_PROVIDED MATERIAL_.
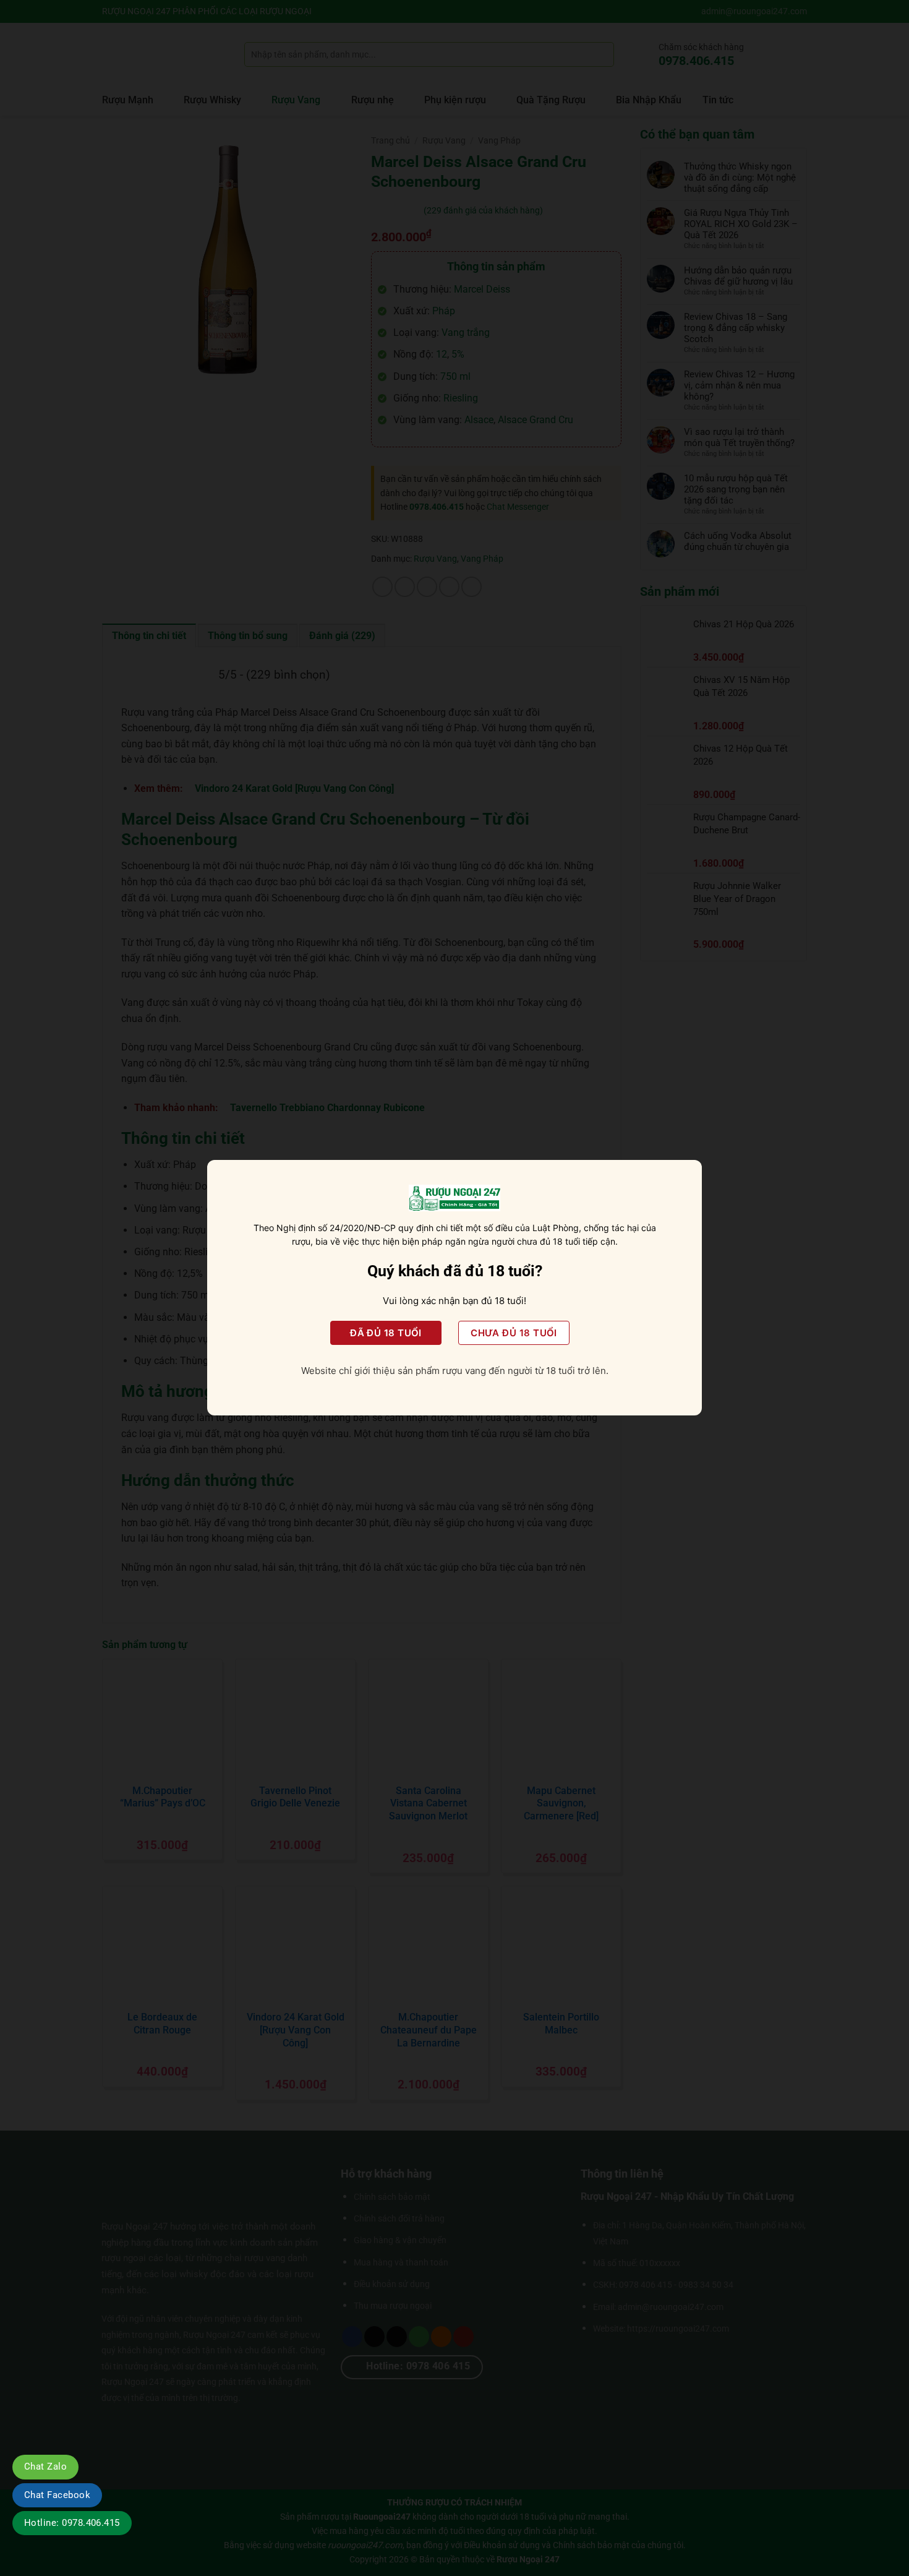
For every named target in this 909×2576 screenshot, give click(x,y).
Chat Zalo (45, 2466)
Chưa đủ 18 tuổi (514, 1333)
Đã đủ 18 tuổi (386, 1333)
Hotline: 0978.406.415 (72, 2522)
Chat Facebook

_WHAT THE EXERCISE ASKS_.
Leave out the pictures and give the listing above again exactly.

_SOLUTION TO THIS PROBLEM_.
For every named target in this 909×2576 screenshot, give click(x,y).
Chat Zalo (45, 2466)
Chưa đủ 18 tuổi (514, 1333)
Đã đủ 18 tuổi (386, 1333)
Hotline: 0978.406.415 (72, 2522)
Chat Facebook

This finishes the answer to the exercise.